Seit fünf Tagen hält sich der Musiker Konstantin Wecker mit einer Delegation im Irak auf. Die Tübinger Gesellschaft "Kultur des Friedens" möchte sich während der einwöchigen Reise ein Bild von der Lage im Land machen, etwa im Dialog mit Künstlern in Bagdad. Im Gespräch mit der SZ berichtet Wecker von seinen Erfahrungen.
SZ: Bagdad ist nicht gerade eine Stadt, in der man den politischen Liedermacher Konstantin Wecker erwartet. Was hat Sie in den Irak gebracht?
Wecker: Ich habe mich viel mit dem Embargo gegen den Irak beschäftigt. Es ist das schärfste Embargo, das je in der Welt verhängt wurde. Ich habe mich auch mit den Kriegsvorbereitungen beschäftigt. Diese Problematik habe ich schon in Deutschland in meinen Konzerten thematisiert. Dann kam diese Einladung. Ich habe einen Tag überlegt. Dann habe ich zugesagt.
SZ: Ihr erster Eindruck vom Irak?
Wecker: Ich habe mir den Eiertanz, den man hier gegenüber der Regierung aufführen muss, nicht so schlimm vorgestellt. Auf der anderen Seite habe ich viel Leid gesehen. Das irakische Volk ist zweimal geknechtet: von seiner Regierung und vom Embargo. Ich sehe, dass die Theorie der doppelten Verelendung, wonach sich ein geknechtetes Volk einst erheben wird, nicht funktioniert. Ich war in einem Krankenhaus. Ich habe gefragt, was ich tun kann. Der Arzt antwortete, dass der Irak keine Geschenke wolle. Doch wegen des Embargos werden irakische Ärzte nicht mehr zu internationalen Kongressen eingeladen. Die Menschen sind hungrig danach, sich intellektuell auszutauschen. Nun aber werden Menschen intellektuell abgeschnitten. Selbst Bücher kommen nicht ins Land. Wie soll sich da ein Volk emanzipieren?

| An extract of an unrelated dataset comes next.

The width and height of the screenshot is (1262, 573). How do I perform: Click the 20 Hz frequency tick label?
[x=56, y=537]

SZ: Vor welchem Publikum singen Sie?
Wecker: Vor Amerikanern, Italienern, Deutschen, vor Friedensgruppen, vor Nicht-Regierungs-Organisationen. Einige Iraker von der Germanistischen Fakultät der Universität wurden persönlich eingeladen. Die waren froh, dass sie endlich einmal mit einem Deutschen deutsch sprechen konnten.
SZ: Was erwarten Sie von Ihrem Auftritt in Bagdad?

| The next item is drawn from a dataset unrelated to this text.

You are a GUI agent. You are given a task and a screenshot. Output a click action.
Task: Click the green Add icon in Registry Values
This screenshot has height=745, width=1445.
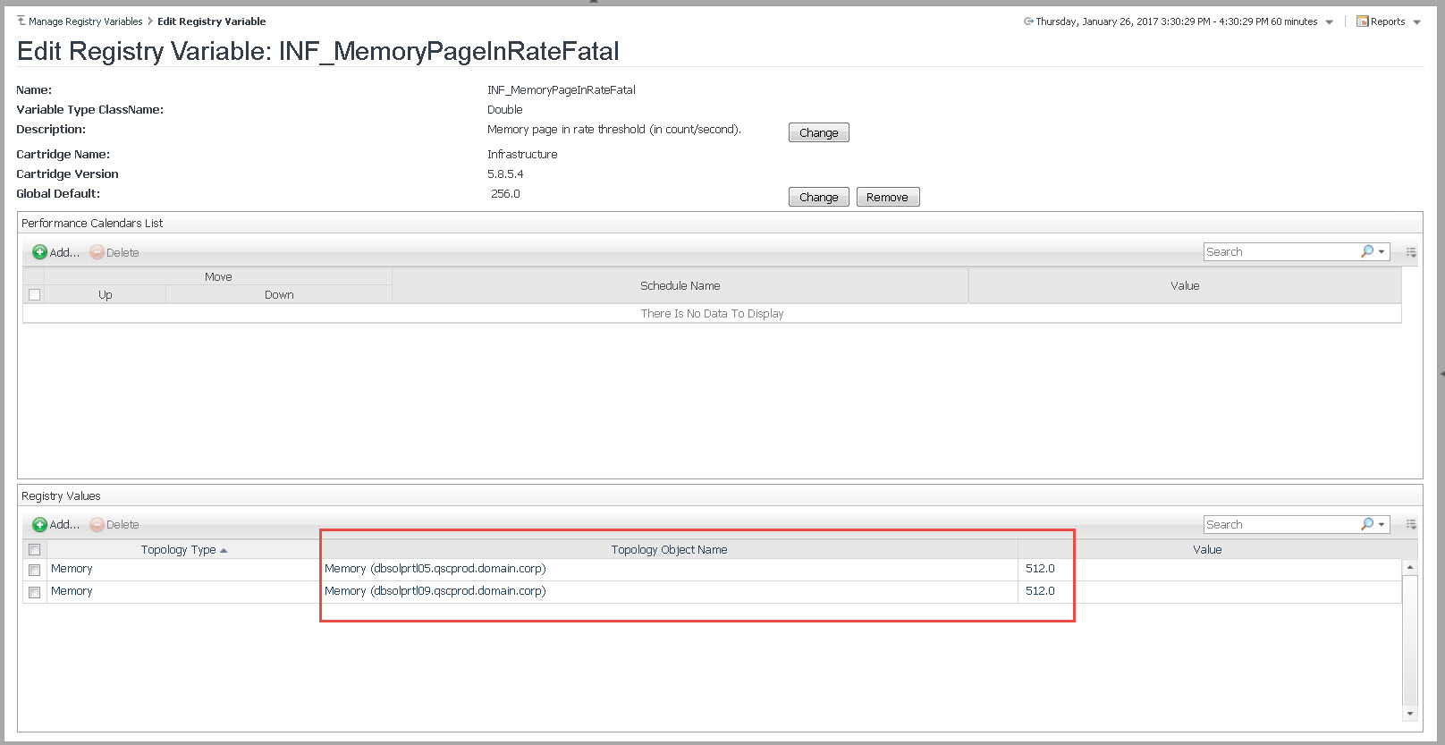[x=39, y=525]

Wecker: Vielleicht können wir mit den Menschen näher zusammen rücken. Sonst erwarte ich keine weltbewegende Sache. Ich werde nach meiner Rückkehr den Menschen in Deutschland über die Auswirkungen des Embargos berichten.

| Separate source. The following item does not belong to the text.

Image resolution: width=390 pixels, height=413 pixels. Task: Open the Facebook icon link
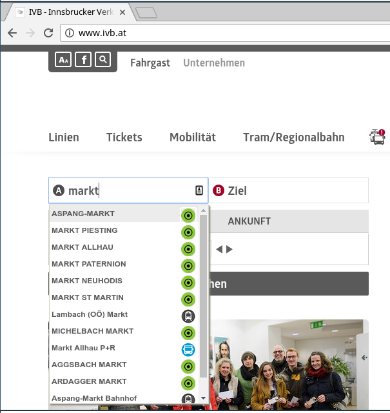(x=83, y=59)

SZ: Wird Ihr Auftritt vom Regime zu Propagandazwecken genutzt?
Wecker: Das wird passieren. Hier gibt es so etwas wie eine Desinformationspresse. Die schreiben, was sie wollen. Aber: Wir bezahlen unsere Reise selber. Wir wurden mit schwarzen Limousinen abgeholt. Das passte uns nicht. Wir haben um einen kleinen Bus gebeten, der uns auch gegeben wurde. Wir sind aus dem Luxushotel "Raschid" ausgezogen. Es gibt so viel Armut um uns herum. Da konnten wir nicht in einer Fünf-Sterne-Herberge logieren. Ich persönlich suche den Umgang mit den Menschen, nicht mit den Offiziellen der Regierung.
SZ: Was würde ein Irak-Krieg bedeuten?
Wecker: Ein Zurückbomben in die Zeit vor der Aufklärung. Jedes Recht würde gebrochen. An seiner Stelle würde das Recht des Stärkeren herrschen. Ein Krieg wäre der Beginn zu weiteren Aktionen dieser Art. Die politische Kultur des Westens würde umgestülpt.